Textzeugnisse – Last, Lust oder Alleinstellungsmerkmal?

Martin Laude

Notenzeugnisse sind vergleichbar leicht zu erstellende, justiziable Ergebnisse der Leistungsmessung, die zuerst der Versetzung und dann der Ausbildungs- oder Hochschulzugangsberechtigung dienen. Eltern und Schüler nehmen Noten gerne als scheinbar objektives Leistungsergebnis, das unkompliziert mitteilbar ist: Eine Note 2 in einem Fach scheint eine für jeden eindeutige Aussage zu sein. Es bleibt aber offen, ob diese Leistung entstanden ist, indem der Schüler über sich hinauswuchs, oder nebenbei – und eigentlich mehr zu erwarten gewesen wäre.

Was können gelungene Textzeugnisse dagegen leisten? Im Idealfall wird der Schüler – je nach Alter für die Eltern oder für ihn selbst – aus einer wohlwollenden und sachlichen Außensicht, die zumindest im frühen Klassenlehrerzeugnis auch bildhaft sein kann, mit dem Ziel charakterisiert, dass der Erziehende mehr über sein Kind oder der Heranwachsende mehr über sich erfährt.

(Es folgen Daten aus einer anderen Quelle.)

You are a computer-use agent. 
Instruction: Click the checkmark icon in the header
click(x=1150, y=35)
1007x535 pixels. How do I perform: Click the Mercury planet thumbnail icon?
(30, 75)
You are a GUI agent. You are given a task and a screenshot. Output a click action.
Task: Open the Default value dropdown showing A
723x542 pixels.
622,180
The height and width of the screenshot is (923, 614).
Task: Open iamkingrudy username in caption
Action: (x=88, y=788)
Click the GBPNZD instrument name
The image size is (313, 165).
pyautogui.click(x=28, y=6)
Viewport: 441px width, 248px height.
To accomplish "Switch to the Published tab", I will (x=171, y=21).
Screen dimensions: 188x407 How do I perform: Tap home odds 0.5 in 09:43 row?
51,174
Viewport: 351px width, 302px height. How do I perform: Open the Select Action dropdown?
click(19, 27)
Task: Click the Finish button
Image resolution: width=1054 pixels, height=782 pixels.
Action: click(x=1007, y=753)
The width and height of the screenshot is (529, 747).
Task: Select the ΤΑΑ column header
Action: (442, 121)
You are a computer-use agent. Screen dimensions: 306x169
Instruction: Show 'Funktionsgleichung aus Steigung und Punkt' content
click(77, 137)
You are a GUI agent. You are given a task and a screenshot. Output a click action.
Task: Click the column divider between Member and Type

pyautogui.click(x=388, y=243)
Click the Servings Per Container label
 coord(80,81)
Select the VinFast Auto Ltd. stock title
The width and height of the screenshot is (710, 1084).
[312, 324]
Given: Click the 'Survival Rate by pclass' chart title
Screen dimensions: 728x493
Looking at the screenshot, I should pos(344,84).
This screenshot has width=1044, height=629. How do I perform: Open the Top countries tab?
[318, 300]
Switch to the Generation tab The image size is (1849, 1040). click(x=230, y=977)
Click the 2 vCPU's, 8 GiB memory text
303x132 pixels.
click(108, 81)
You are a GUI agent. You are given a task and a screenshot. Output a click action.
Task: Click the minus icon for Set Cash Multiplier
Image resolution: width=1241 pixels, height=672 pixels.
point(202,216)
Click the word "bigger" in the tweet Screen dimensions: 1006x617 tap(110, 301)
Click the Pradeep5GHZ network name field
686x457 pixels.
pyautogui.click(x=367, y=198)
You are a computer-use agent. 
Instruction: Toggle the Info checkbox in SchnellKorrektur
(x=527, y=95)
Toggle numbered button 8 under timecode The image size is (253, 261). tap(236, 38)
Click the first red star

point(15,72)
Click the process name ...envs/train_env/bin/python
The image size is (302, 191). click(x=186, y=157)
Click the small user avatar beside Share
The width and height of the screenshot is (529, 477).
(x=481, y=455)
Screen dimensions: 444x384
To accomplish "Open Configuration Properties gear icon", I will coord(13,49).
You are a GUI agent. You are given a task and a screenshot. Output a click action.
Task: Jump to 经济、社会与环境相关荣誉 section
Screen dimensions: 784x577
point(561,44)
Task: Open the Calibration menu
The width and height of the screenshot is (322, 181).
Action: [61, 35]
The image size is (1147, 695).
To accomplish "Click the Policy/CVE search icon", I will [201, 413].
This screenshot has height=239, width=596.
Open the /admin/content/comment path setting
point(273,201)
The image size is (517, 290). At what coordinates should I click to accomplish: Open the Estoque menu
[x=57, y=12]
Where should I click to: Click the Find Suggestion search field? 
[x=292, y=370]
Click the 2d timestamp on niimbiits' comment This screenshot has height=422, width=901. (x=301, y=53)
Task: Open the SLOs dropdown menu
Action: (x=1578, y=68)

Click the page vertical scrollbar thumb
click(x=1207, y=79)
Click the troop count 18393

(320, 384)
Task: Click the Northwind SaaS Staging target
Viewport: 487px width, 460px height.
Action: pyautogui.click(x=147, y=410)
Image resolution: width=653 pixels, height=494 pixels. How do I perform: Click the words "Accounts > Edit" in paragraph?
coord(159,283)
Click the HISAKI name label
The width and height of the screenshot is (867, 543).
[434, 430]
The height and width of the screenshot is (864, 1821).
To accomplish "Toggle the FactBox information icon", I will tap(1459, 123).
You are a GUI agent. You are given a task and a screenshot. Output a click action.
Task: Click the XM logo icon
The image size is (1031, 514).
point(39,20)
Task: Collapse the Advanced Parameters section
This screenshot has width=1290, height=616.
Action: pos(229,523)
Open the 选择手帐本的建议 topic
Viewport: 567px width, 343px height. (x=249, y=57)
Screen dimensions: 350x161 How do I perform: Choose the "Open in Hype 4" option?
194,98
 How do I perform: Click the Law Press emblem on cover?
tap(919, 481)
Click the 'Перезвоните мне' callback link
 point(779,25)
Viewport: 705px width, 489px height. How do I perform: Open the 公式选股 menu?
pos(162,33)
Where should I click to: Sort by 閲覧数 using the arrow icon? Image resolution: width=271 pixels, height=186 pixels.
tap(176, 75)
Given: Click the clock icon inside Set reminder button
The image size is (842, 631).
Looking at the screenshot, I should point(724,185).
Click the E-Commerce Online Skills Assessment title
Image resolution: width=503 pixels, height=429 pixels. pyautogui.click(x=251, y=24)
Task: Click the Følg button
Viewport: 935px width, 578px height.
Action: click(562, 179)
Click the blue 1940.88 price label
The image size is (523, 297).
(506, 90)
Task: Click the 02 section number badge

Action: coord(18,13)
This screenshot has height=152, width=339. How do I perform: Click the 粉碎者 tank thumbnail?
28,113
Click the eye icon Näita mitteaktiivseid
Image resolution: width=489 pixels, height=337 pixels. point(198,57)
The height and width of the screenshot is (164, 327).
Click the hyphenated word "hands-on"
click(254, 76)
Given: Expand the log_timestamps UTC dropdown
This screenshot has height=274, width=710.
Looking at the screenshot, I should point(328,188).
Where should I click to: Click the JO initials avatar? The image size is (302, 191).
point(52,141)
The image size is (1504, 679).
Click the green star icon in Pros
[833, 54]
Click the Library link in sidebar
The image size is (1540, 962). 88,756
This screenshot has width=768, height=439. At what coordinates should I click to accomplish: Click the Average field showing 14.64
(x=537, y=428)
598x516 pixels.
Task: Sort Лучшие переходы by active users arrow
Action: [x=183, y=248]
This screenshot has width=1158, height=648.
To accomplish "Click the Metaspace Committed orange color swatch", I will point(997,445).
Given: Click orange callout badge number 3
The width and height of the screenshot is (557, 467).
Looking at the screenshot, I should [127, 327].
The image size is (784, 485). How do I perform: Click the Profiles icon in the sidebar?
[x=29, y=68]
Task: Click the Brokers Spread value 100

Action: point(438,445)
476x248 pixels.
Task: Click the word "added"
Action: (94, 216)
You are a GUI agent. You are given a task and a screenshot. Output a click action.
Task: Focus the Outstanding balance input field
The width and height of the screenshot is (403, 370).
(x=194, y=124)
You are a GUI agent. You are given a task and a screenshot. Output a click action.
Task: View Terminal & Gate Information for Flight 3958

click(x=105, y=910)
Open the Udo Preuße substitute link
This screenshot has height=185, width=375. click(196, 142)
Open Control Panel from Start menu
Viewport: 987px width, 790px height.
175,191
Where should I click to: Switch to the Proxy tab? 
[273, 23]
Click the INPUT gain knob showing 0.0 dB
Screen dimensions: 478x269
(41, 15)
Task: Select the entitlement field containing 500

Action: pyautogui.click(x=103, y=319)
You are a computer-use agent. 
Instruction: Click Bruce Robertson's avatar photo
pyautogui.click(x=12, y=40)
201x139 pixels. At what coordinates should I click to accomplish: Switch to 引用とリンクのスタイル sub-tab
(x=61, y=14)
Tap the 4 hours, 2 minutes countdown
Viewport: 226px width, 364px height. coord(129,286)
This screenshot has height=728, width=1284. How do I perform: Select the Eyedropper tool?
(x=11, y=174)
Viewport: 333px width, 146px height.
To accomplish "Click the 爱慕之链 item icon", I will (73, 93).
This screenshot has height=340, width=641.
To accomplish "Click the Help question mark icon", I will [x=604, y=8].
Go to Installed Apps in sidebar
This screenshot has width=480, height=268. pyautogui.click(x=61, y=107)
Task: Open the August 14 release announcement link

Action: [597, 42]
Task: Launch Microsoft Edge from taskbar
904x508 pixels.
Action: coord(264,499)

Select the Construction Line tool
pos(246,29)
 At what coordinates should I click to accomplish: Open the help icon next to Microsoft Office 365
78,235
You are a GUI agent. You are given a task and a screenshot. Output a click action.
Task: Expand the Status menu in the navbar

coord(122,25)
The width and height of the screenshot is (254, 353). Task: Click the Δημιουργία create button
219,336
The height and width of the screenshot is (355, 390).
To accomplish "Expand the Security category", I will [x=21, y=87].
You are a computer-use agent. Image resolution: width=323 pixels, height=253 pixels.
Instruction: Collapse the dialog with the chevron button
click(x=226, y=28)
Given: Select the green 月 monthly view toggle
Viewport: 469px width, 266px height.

Eine solche Charakterisierung kann und soll helfen, dass einerseits unentdeckte Potenziale oder Fähigkeiten benannt werden, andererseits aber auch, dass auf geleistete oder noch ausgebliebene Entwicklungsschritte hingewiesen wird. Der Schüler soll für seine Anstrengung und Leistung gelobt werden. Für anstehende Schritte können ihm Mut und Vertrauen zu- und ausgesprochen werden.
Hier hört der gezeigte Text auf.